• Texto de origem:
Resenha: Carol e o fim do mundo (Netflix, 2023)


É o fim do mundo. Um planeta gigante está vindo em direção a terra e os cientistas dizem que, em pouco mais de cinco meses, tudo e todos que você conhece serão destruídos. É nesse contexto que Carol decide trabalhar num escritório.

Não é de hoje que se contam histórias sobre o apocalipse. O fim do mundo é tema de filmes, livros, séries e de muitos mitos. Mas como seria o fim do seu mundo? É essa a premissa que me levou a assistir a série, mas era uma armadilha, porque ela não falava sobre um apocalipse de proporções bíblicas e personagens que poderiam ser super militares ou mega cientistas como Hollywood já cansou de retratar, mas sim, um apocalipse que a cada dia que passa fica cada vez mais real e pessoal.

Cheia de alegorias e por vezes literal, a narrativa é intimista e conta com uma das personagens mais interessantes da ficção contemporânea: uma mulher de meia idade, solteira e com dificuldades de se socializar inclusive com a própria família, mas que ao longo da narrativa vai mostrando tudo que tem guardado dentro de si e o quanto aqueles seus atributos que parecem ser um defeito desviam a atenção de uma resolutividade de uma pessoa que, no fundo, não troca a busca incessante por si mesma, pelo seu verdadeiro desejo, por nenhuma ideologia ou pressão social.

• Dados fornecidos:

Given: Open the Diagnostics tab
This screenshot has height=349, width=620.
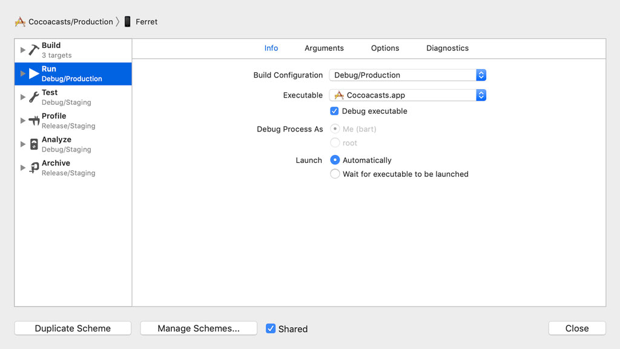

• Tarefas a fazer:
- a) Na resenha de Carol e o fim do mundo, substitua "escritório" por "restaurante" e escreva de novo o trecho de "É o fim do mundo." a "trabalhar num escritório.".
- b) Segundo a resenha de Carol e o fim do mundo, em quanto tempo os cientistas dizem que tudo será destruído?
- c) Dê continuidade à resenha de Carol e o fim do mundo, começando logo depois da última frase.

• Respostas:
- a)
É o fim do mundo. Um planeta gigante está vindo em direção a terra e os cientistas dizem que, em pouco mais de cinco meses, tudo e todos que você conhece serão destruídos. É nesse contexto que Carol decide trabalhar num restaurante.

- b) Em pouco mais de cinco meses.

- c)
Vi algumas pessoas compararem essa série com belas obras como Bojack Horseman ou Midnight Gospel ambos também da Netflix, no entanto, nenhuma delas é tão sensível e inteligível quanto Carol e seu fim do mundo. A depressão reativa de Bojack é um espetáculo muito interessante, porém eu não consigo me identificar com a agressividade e impulsividade dele e a psicodelia de Midnight Gospel pra mim é excessiva e me afastou um pouco.

Carol e o Fim do Mundo traz uma história pé no chão que fala sobre família, sobre as escolhas e os sacrifícios da vida adulta, sobre solidão e o encontro com o desejo do outro. Não é uma narrativa fácil de acompanhar porque, apesar de fugir da psicodelia ou das histórias não lineares, ela é extremamente intimista e, na minha opinião, focada em pessoas que, como Carol, se veem presas nesse verdadeiro turbilhão que é a vida adulta atravessada por todas as pressões sociais.

Aliás, vi muitas reclamações acerca do ritmo narrativo da série. De fato, ela revela uma estrutura antológica apenas no meio da história, quando passa a apresentar histórias de personagens secundários que, muitas vezes, pouco participaram da vida de Carol ou, até mesmo têm pouca conexão com ela naquela altura da história.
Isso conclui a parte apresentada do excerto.